# TASK GOAL
Please repeat exactly, and only, the lines from the one containing "This screenshot has width=1456, height=819." through the end of the records below, with no pictures.

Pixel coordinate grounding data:
BEGIN

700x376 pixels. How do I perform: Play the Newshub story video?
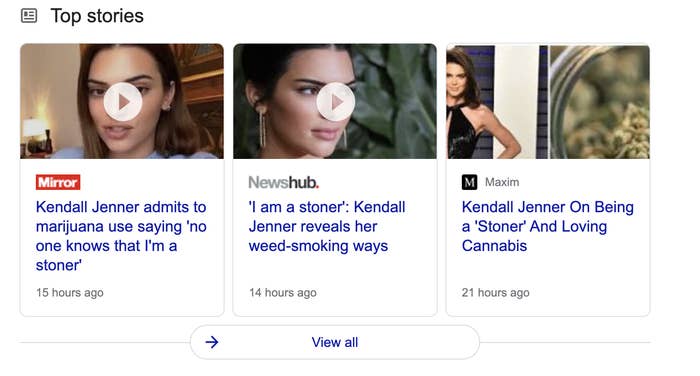tap(336, 102)
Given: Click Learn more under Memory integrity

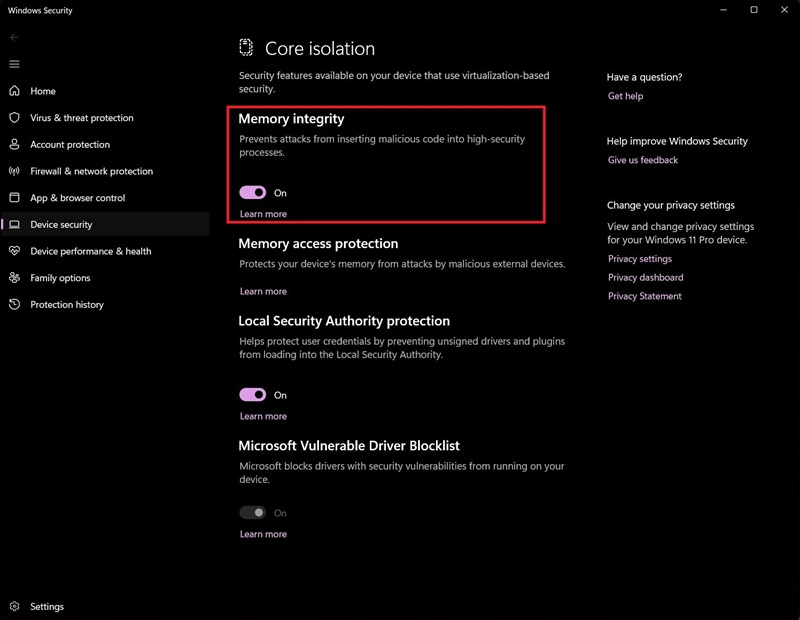Looking at the screenshot, I should [263, 213].
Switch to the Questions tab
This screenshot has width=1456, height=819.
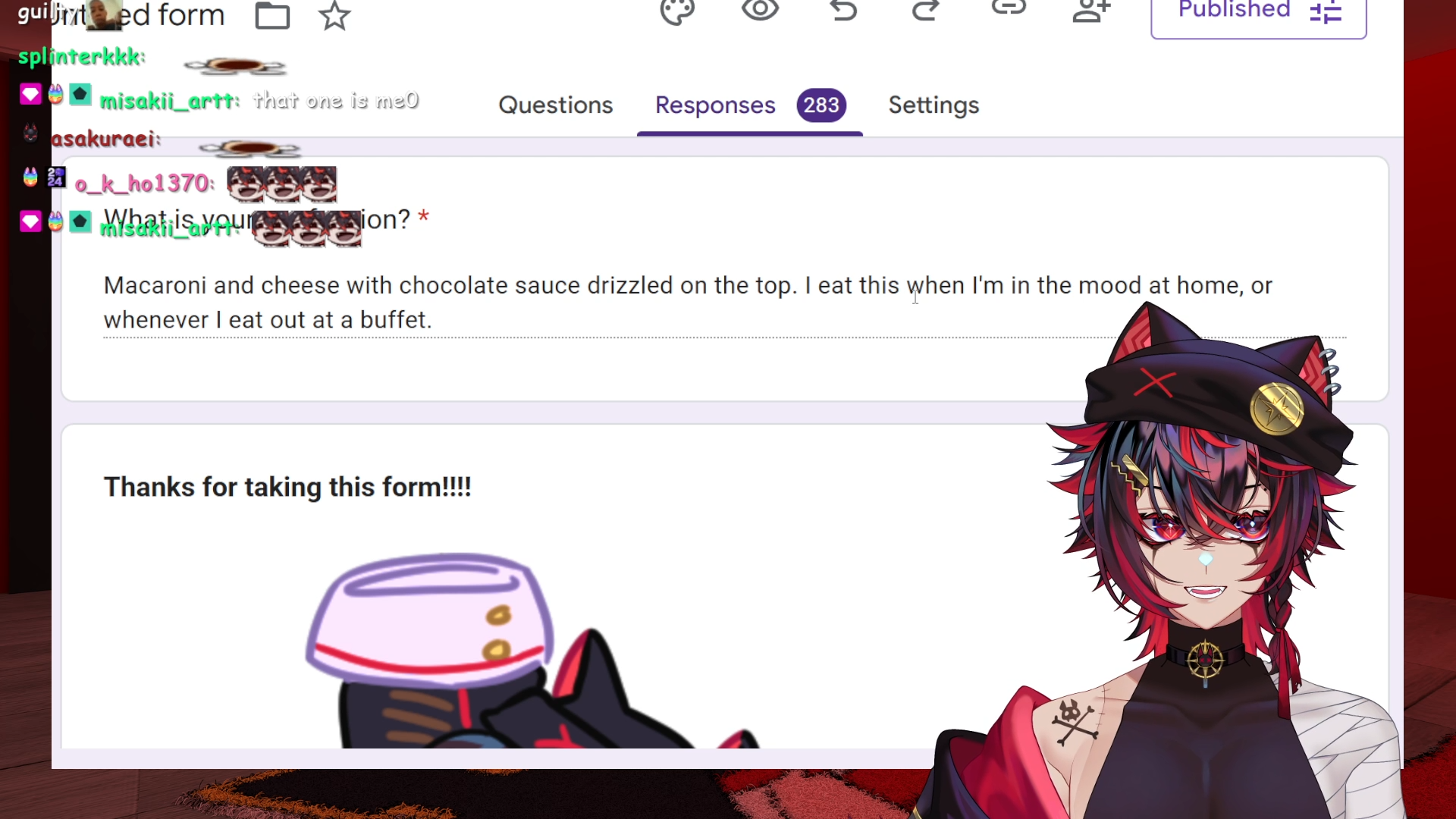555,105
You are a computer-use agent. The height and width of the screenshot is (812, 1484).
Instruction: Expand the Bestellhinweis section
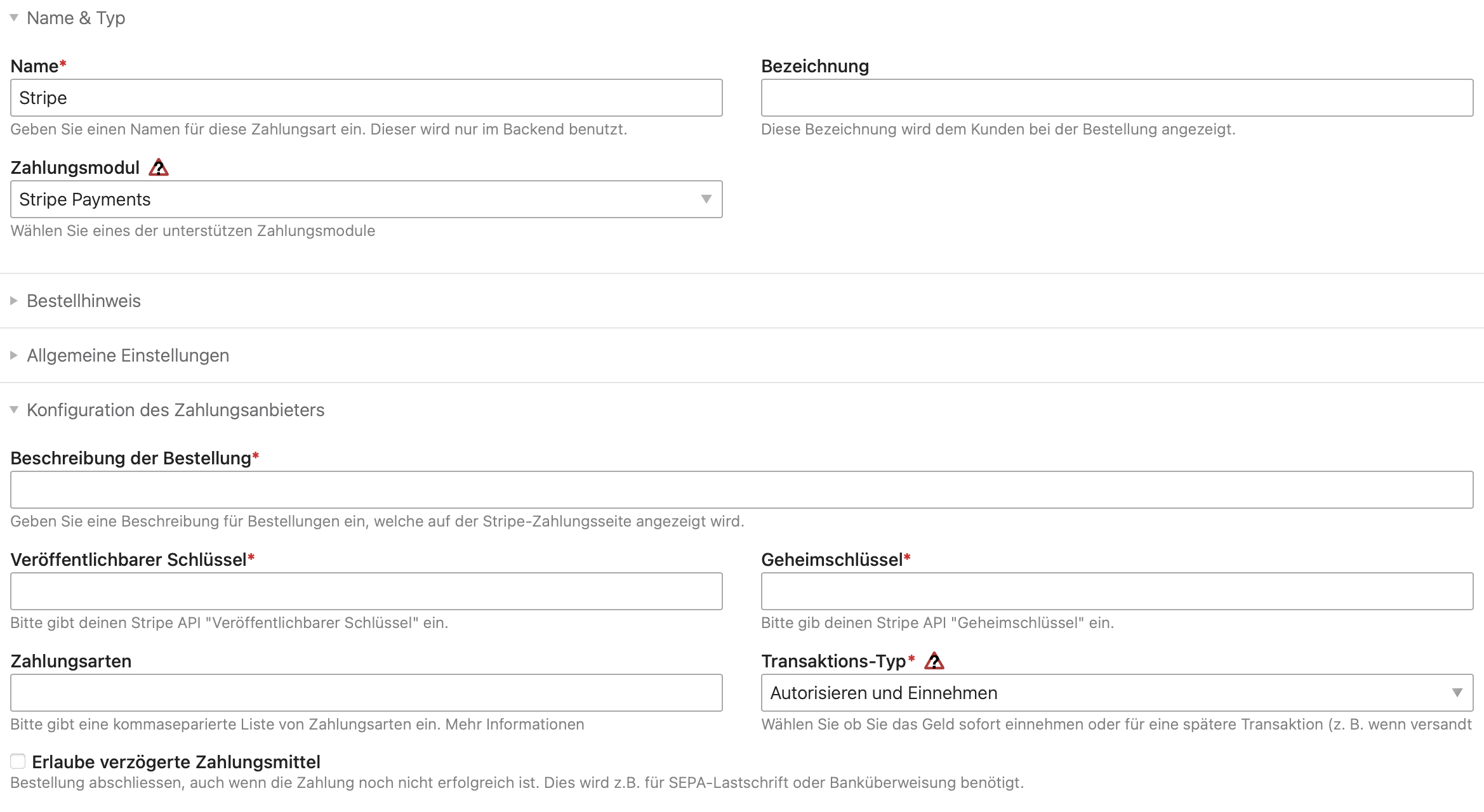pos(14,301)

END

# SOLVED PROBLEM
This screenshot has width=1456, height=819.
555,105
You are a computer-use agent. The height and width of the screenshot is (812, 1484).
Instruction: Expand the Bestellhinweis section
pos(14,301)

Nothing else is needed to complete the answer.